» DIRECTIONS FOR THIS TASK: The response must contain the complete data, printed exactly.

» SUPPLIED ENTRIES:
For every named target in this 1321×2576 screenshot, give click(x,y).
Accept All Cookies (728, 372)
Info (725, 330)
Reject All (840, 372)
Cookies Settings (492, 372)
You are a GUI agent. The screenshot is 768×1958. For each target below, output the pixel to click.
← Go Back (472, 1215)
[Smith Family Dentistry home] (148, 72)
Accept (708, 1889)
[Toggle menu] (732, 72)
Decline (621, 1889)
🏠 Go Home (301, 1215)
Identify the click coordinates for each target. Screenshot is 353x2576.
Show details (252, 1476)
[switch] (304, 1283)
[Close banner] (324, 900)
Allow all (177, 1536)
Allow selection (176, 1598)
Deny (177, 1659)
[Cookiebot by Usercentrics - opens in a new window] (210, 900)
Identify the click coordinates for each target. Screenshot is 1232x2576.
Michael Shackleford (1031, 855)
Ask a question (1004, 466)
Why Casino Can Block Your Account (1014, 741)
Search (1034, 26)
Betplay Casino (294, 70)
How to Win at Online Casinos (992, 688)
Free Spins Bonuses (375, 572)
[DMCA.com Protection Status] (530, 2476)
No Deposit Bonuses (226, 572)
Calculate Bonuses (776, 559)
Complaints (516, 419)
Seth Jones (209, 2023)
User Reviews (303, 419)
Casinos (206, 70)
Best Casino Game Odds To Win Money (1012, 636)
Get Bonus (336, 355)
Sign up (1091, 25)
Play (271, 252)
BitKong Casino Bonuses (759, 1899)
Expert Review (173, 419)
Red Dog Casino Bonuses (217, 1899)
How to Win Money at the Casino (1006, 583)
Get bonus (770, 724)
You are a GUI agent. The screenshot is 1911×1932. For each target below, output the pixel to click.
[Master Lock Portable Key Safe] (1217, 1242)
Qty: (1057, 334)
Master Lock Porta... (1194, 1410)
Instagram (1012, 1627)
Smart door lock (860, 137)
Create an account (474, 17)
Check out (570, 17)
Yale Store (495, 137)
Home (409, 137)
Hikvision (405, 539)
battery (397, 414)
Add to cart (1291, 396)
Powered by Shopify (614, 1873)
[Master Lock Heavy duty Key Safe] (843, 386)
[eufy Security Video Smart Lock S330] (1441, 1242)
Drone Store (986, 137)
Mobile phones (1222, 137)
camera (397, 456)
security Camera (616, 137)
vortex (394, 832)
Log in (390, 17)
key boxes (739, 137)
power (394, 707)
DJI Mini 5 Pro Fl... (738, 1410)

» TASK RESULT:
For every named target in this 1321×2576 screenshot, give click(x,y).
Accept All Cookies (728, 372)
Info (725, 330)
Reject All (840, 372)
Cookies Settings (492, 372)
You are a GUI agent. The screenshot is 768×1958. For each target below, output the pixel to click.
← Go Back (472, 1215)
[Smith Family Dentistry home] (148, 72)
Accept (708, 1889)
[Toggle menu] (732, 72)
Decline (621, 1889)
🏠 Go Home (301, 1215)
Identify the click coordinates for each target. Screenshot is 353x2576.
Show details (252, 1476)
[switch] (304, 1283)
[Close banner] (324, 900)
Allow all (177, 1536)
Allow selection (176, 1598)
Deny (177, 1659)
[Cookiebot by Usercentrics - opens in a new window] (210, 900)
Identify the click coordinates for each target. Screenshot is 1232x2576.
Michael Shackleford (1031, 855)
Ask a question (1004, 466)
Why Casino Can Block Your Account (1014, 741)
Search (1034, 26)
Betplay Casino (294, 70)
How to Win at Online Casinos (992, 688)
Free Spins Bonuses (375, 572)
[DMCA.com Protection Status] (530, 2476)
No Deposit Bonuses (226, 572)
Calculate Bonuses (776, 559)
Complaints (516, 419)
Seth Jones (209, 2023)
User Reviews (303, 419)
Casinos (206, 70)
Best Casino Game Odds To Win Money (1012, 636)
Get Bonus (336, 355)
Sign up (1091, 25)
Play (271, 252)
BitKong Casino Bonuses (759, 1899)
Expert Review (173, 419)
Red Dog Casino Bonuses (217, 1899)
How to Win Money at the Casino (1006, 583)
Get bonus (770, 724)
You are a GUI agent. The screenshot is 1911×1932. For each target below, output the pixel to click.
[Master Lock Portable Key Safe] (1217, 1242)
Qty: (1057, 334)
Master Lock Porta... (1194, 1410)
Instagram (1012, 1627)
Smart door lock (860, 137)
Create an account (474, 17)
Check out (570, 17)
Yale Store (495, 137)
Home (409, 137)
Hikvision (405, 539)
battery (397, 414)
Add to cart (1291, 396)
Powered by Shopify (614, 1873)
[Master Lock Heavy duty Key Safe] (843, 386)
[eufy Security Video Smart Lock S330] (1441, 1242)
Drone Store (986, 137)
Mobile phones (1222, 137)
camera (397, 456)
security Camera (616, 137)
vortex (394, 832)
Log in (390, 17)
key boxes (739, 137)
power (394, 707)
DJI Mini 5 Pro Fl... (738, 1410)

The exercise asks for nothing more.